El alguacil corría detrás del ladrón, pero éste tenía demasiada experiencia, y se conocía hasta el lugar más recóndito de toda la ciudad. Así que trepó ágilmente por un edificio, apoyándose en cada ventana, hasta llegar al tejado. Estaba mojado y resbaladizo, pero el joven truhán sabía caminar sobre ese terreno, moviéndose con rapidez y ligereza. Pero el hombre que le perseguía sabía quién era, así que le dejó marchar y volvió a su puesto en el mercado.
El ladronzuelo, consciente de que el alguacil le dejaría marchar, habia bajado del tejado de un salto, cayendo ligero como una pluma sobre un carro lleno de paja que le amortiguó la caída. Observó su saco. Una manzana, melón, una rebanada de pan y un odre con sidra. Había tenido suerte, y estaba satisfecho. Pensó en pasar por el mercado de nuevo, pero estaba hambriento y cansado, y corría el riesgo de que le arrestaran. Entonces optó por volver a su casa para descansar. Bueno, si a eso se le podía llamar casa.

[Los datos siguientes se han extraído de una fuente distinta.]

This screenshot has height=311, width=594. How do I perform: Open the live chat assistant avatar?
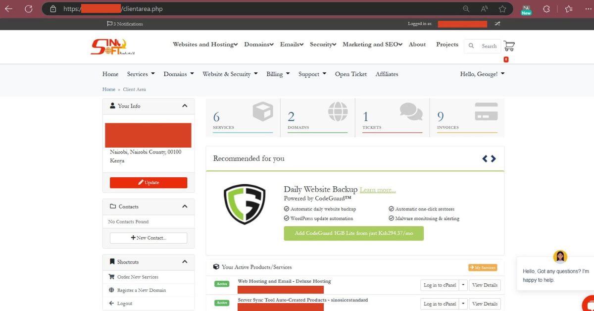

El muchacho llegó a su hogar. Cuatro paredes, musgosas y derruídas formaban el primer piso. Unas escaleras bajaban, y las otras, subían. El joven se dirigió hacia las que descendían.
Llevaban a una diminuta estancia, con solo unos harapos acumulados en una esquina a modo de colchón. No había nada más. Solo vacío.
El ladrón se sentó sobre los harapos y sacó la rebanada de pan de su saco, partiéndola a la mitad cuidadosamente para no desperdiciar ni una miga. Cogió una de las mitades y la otra se la guardó.
Estaba realmente delicioso. El pan robado era el mejor de todos.